What to do if streaming replication is not an option?
One of the many benefits of Postgres replication is that you can set up a streaming replica from a cluster, regardless of whether the source is a Primary or a Standby. This means we can cascade replication on from replicas or even from a standby used for log shipping.
The ability to set up a hot standby from a warm standby was particularly useful for a customer who recently advised that security restrictions at their organization now forbade any intra-datacenter application connectivity. This meant that using streaming replication to maintain their DR Fujitsu Enterprise Postgres instances was no longer acceptable.
I suggested that this being the case, we could either use log shipping or storage replication.
Working out the solution
The customer preference was to use log shipping to the remote DC. They run Fujitsu Enterprise Postgres from an active DC where the archived WAL and backups are written to an NFS share. This synchronizes to a remote passive DC NFS every few minutes. The customer expected there to be up to a 2hr window before the DR DC was running the service again.
The customer accepted there was a risk of data loss with the file-based log shipping to a warm standby DR DC approach. However, this solution is in keeping with the customer security policy of no application connectivity between DCs.
To meet the customer requirements, we have implemented the changes in design as per the below diagram. As you can see, the customer applications use Connection Manager to reach the Primary. Connection Manager runs as Active/Active, where the application connection string contain both hosts to protect against a SPOF. The Active DC Connection Manager only knows about the local Primary and Standby instances. The Active DC Arbitration Server also only knows about the 2 local Fujitsu Enterprise Postgres instances and uses a VIP for AS host resilience.

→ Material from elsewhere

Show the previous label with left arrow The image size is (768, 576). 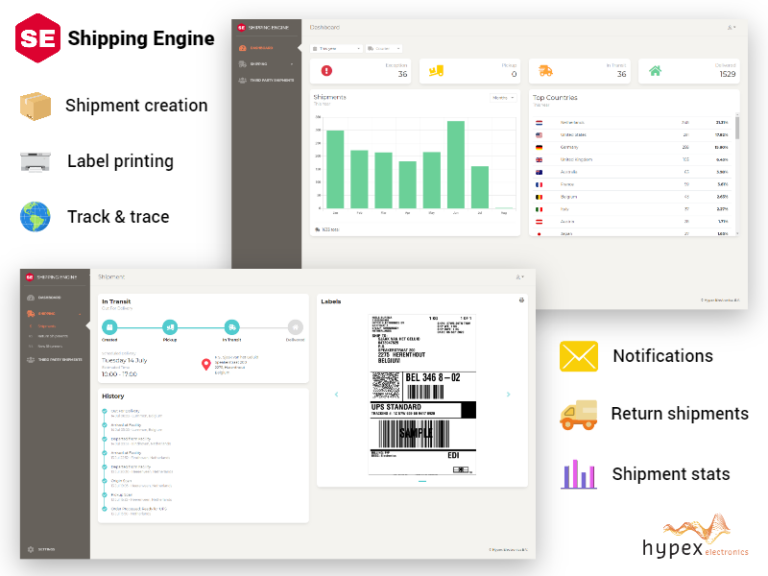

On the Passive DC side, Connection Manager is also Active/Active, and only configured for its local Fujitsu Enterprise Postgres instances. On the Passive DB side, the Connection Manager only shows the 2 Warm standbys. The Arbitration Server and Mirroring Controller on the Passive DC are also running awaiting the promotion of VM1 in DC A.
On failure of the Active DC B or shutdown of the 2 Fujitsu Enterprise Postgres clusters, promotion of the Warm standby can proceed with VM1 becoming the primary with its Hot standby of VM2 already in place. Upon recovery of DC B, VM4 would be implemented as the Warm standby and VM5 as the Hot standby of VM4.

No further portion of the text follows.